Como san Martín de Tours hemos de saber ir partiendo nuestra capa con el hermano que pasa frío o necesidad a nuestro lado, para que Cristo venga a nuestro encuentro en ese momento final de la historia, en lo que llamamos el juicio final, y lo veamos cubierto con lo que nosotros habíamos compartido con el pobre y nos invite a pasar al banquete de su Reino eterno.
Son las exigencias del Reino de los cielos, que son las exigencias del amor y al mismo tiempo se convierten en exigencias de justicia y de verdad. Quienes decimos o queremos pertenecer al Reino de Dios no nos podemos desentender de esas exigencias del amor. Y cuando queremos que en verdad el Reino de Dios se haga presente en nuestro mundo fuertemente nos sentimos comprometidos a hacer un mundo mejor entrando todos en la dinámica de la civilización del amor y de la solidaridad.
Y cuando vemos la marcha de nuestra sociedad tan llena de sufrimientos y angustias por la situación por la que vamos pasando, sabemos que desde un verdadero compromiso de amor y de solidaridad podemos poner unas bases justas para hacer que nuestro mundo sea mejor. Como nos dice el Papa en la ‘Cáritas in veritate’ hemos de saber sazonar con la sal de la caridad toda nuestra lucha por un mundo mejor.

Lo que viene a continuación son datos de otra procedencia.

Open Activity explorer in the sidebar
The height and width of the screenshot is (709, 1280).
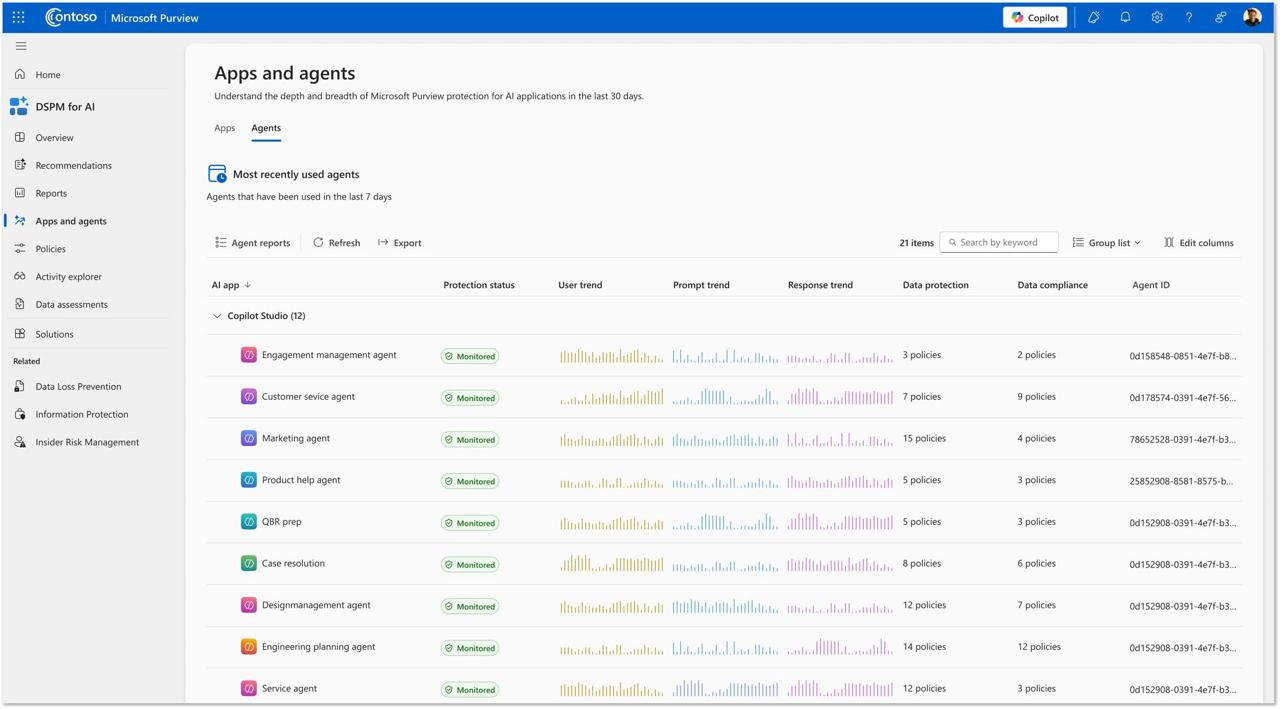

‘Tuyo es el reino, tuyo el poder y la gloria, por siempre, Señor’ comenzábamos recordando al principio de nuestra reflexión esta proclamación de la liturgia. Queremos, sí, aclamar a Cristo nuestro Rey y nuestro Señor no sólo en nuestra celebración sino con toda nuestra vida. Que por el testimonio de nuestro compromiso, por las obras buenas que vayamos realizando, por esas actitudes nuevas de amor que vayamos poniendo en nuestro corazón el mundo comience a creer también en el Reino de Dios, se acerquen a Jesús y se sientan atraídos por el Evangelio. Así proclamamos en verdad que Jesucristo es Rey.